というわけで俺も奴隷兵50人を引き連れて参戦。当然、次男のアルフレートも手勢を引き連れて参戦。こうしてヴァーグナーの軍の数は膨れ上がり、戦う前から浮かれまくっている兵も多い。なお普通に野戦で勝つ模様。
数と質でこちらが勝っている上、ヴァーグナーの軍の指揮官が実家から引き抜いた例の老執事であり、超優秀。こちら側の死者が16人なのに対し、向こう側の死者は712人というえげつないキルレシオを叩き出している。
……いやもうこれ兄上の一封臣として平穏に暮らせないかなあ。向こうから攻めて来るから無理なんだろうけど。

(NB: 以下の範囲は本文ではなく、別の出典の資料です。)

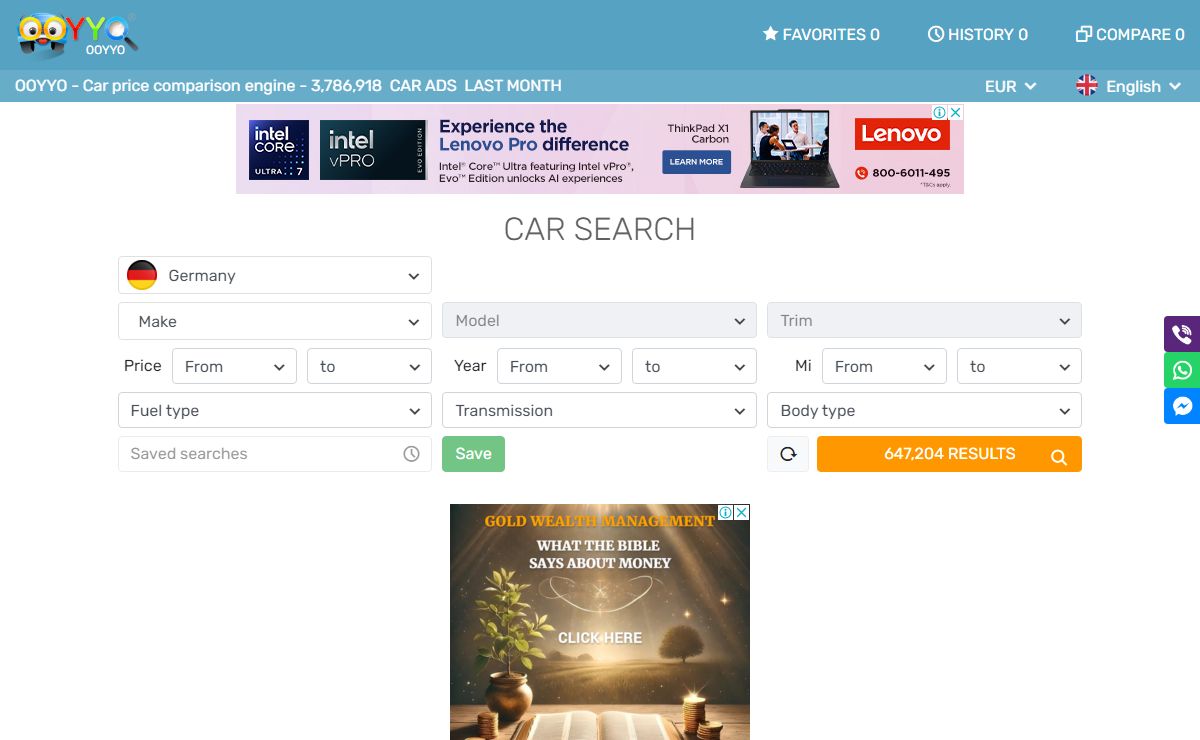This screenshot has height=740, width=1200.
Task: Click the reset search refresh icon
Action: point(788,454)
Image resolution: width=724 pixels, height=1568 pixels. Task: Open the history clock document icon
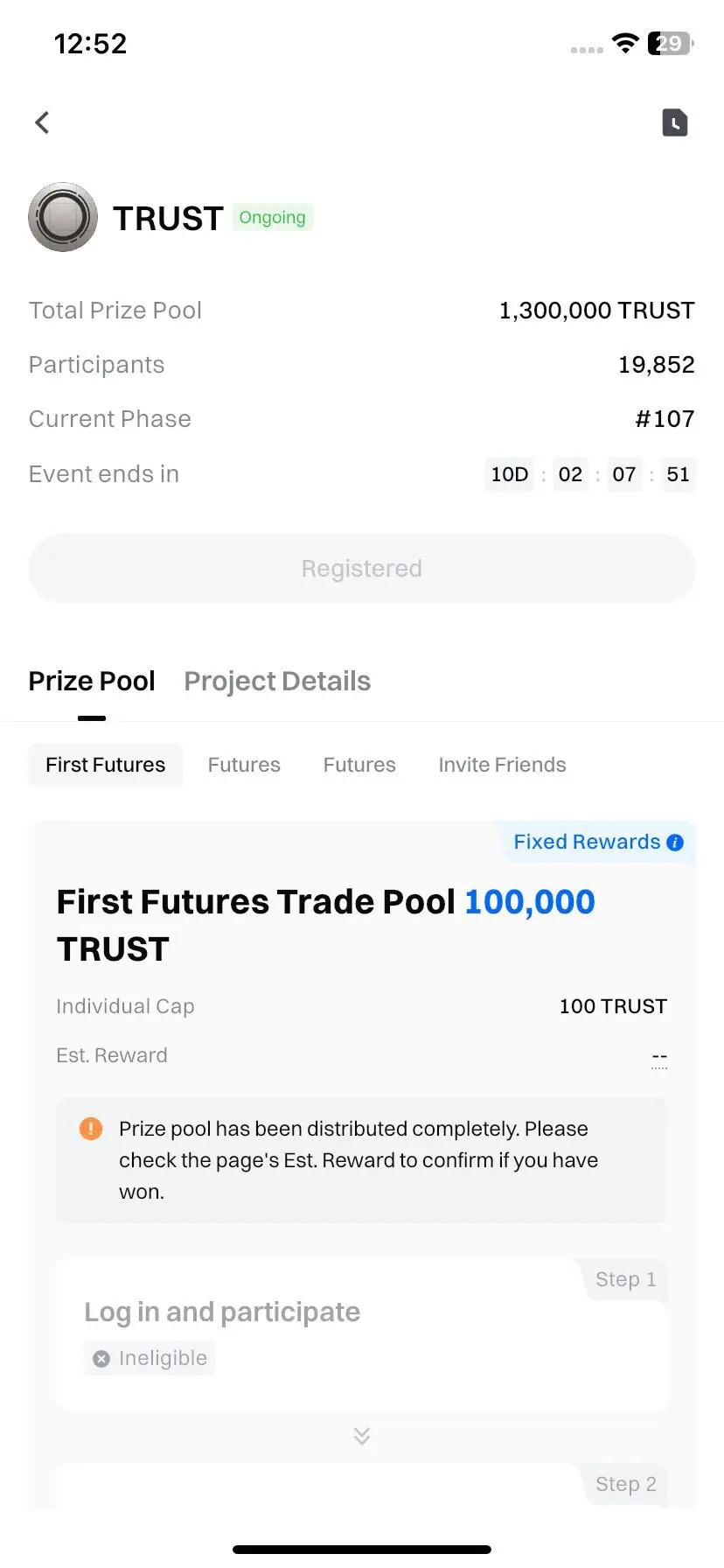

略奪を出来る限り行い、間接的にヴァーグナーの将来的な統治を難しくしようと思ったけど思っていたよりも略奪が出来ない。そりゃ本隊がいるなら略奪はそっちが行いますよね。かといって本隊とは違うルートで侵攻するのも50人だと難しいという。
というか既にヴァーグナーが一度略奪をしているから、今回はみんな荷物を纏めて逃げてしまっているという。従軍することによって得られる経験というものはあったけど、金銭的な報酬はさほどなかった。まあマジで勝手について行って勝手に略奪していただけだしな。
しかしその甲斐あって、村娘を3人奴隷に出来ました。上玉もいたので合計で200万円なり。……やっていることが完全に盗賊や強盗のそれである。あとは元盗賊の奴隷が勘を働かしてくれたので、直接的な略奪報酬が200万円ほど。従軍したことによる報酬が100万円ほど。……50人で100万だから、1人当たり2万円である。2か月ほど従軍して2万って少ないな。まあ三食キチンと出たし文句はないけど。
とにもかくにも、長男のヴァーグナーが3つ目の伯爵領を手に入れている間に、俺も奴隷を100人揃えることが出来た。……どう見ても兄の進んでいる歩幅の方が大きいけど、それを気にしたら負けである。出来ることはやった。毎日コツコツ鞭を使い続けた。その結果、鞭術レベルⅡの特性も手に入れた。
……メインウェポンが鞭って何か斬新な気がするけど、人力で一番簡単にソニックブームを出せるのが鞭だし、殺傷能力も比較的高い。戦場では共感(痛み)を持つアーティファクトじゃなくて普通の鞭を握ったけど、後ろにしならせてから前へ鞭先を飛ばせば人を簡単に仰け反らせることが出来る。顔面に当たれば、気絶させることも可能だ。
増えた奴隷達に向かってまた鞭を振るい続けているけど、これをずっと続けていればいつの日か鞭使いの達人になることも可能なのだろうか。そんなことを考えながら、今日もひたすら痛みを感じつつ、奴隷達に鞭を振るい続ける。